Now I am adapting to a different life, one that means that I have a partner, and therefore human contact in abundance, but I am also in a new place, trying to find my tribe and create a new community.
Moving country is a trip for sure, full of magical new things, but also full of sadness for the people and places you have left behind. I am both delighted to be experiencing new things, and also missing my community and my people. I feel a longing for connection and at times, loneliness.
I’m determined to prioritise my social well-being, now knowing just how much it matters, and make sure that I make new friends here IRL.
Here are some of the things I am planning to do:
- Try out the local co working space; look out for the person who has her eyes darting up and down from the laptop, and keeps getting coffee haha.
- Go to a few local classes; look out for the person getting there early and staying late, starting conversation as we grab our yoga mats.
I’ve written before about a more positive definition of resilience. Which is really to know ourselves and our emotions well enough to know what we need, and then take the steps we need to take to get ourselves to more stable footing. What I have just described to you above my friends, is resilience in action.
When we deny ourselves the opportunity to feel what is real to us, we deny ourselves access to authenticity. Authenticity starts with our ability to be honest with ourselves first, and continues when we become whole enough within ourselves to be honest with others.

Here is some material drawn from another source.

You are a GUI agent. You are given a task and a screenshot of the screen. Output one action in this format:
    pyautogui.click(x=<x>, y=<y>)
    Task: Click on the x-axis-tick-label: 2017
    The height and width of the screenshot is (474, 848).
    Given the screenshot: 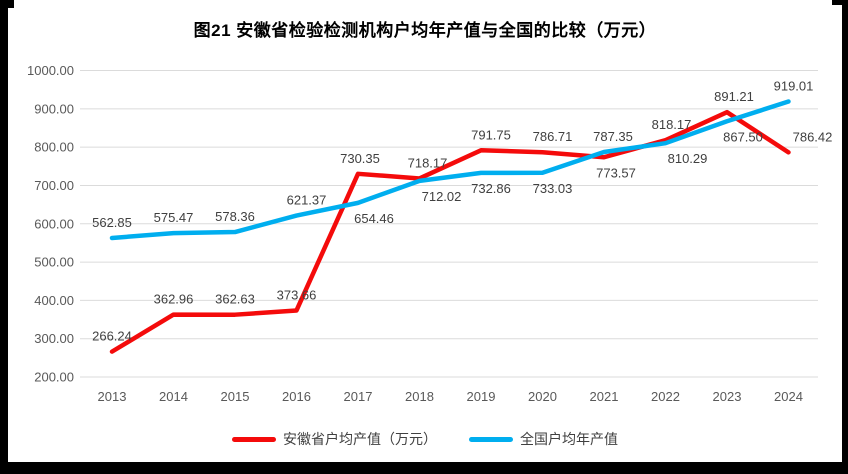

Developing resilience is about developing flexibility
For me that has meant developing a toolkit that enables me to be able to know how to get back to myself, based on whatever comes my way. I highly recommend starting to consider what you might need in yours.
I can’t tell you what you need, that is something that only you can figure out. My toolkit looks a little like this:
Stillness: Finding the means to connect to my body, for me that means using a gentle breath meditation.
Structure: I need my days to follow a set structure to thrive, before that I operated in chaos.
Support: I have my team assembled that support me in different ways on different things, and I am always adding new members (see above haha).
Self love: The conversation that I have with myself when no one else is around and the way that I look at myself in the mirror. The way I forgive myself if I get something wrong.
My invitation to you all is to take a moment think about your social well-being. Do you get to spend time with a variety of people who light you up? Do you need to add a few more in, and create the space to meet new humans?
How can you feed and water your community this week?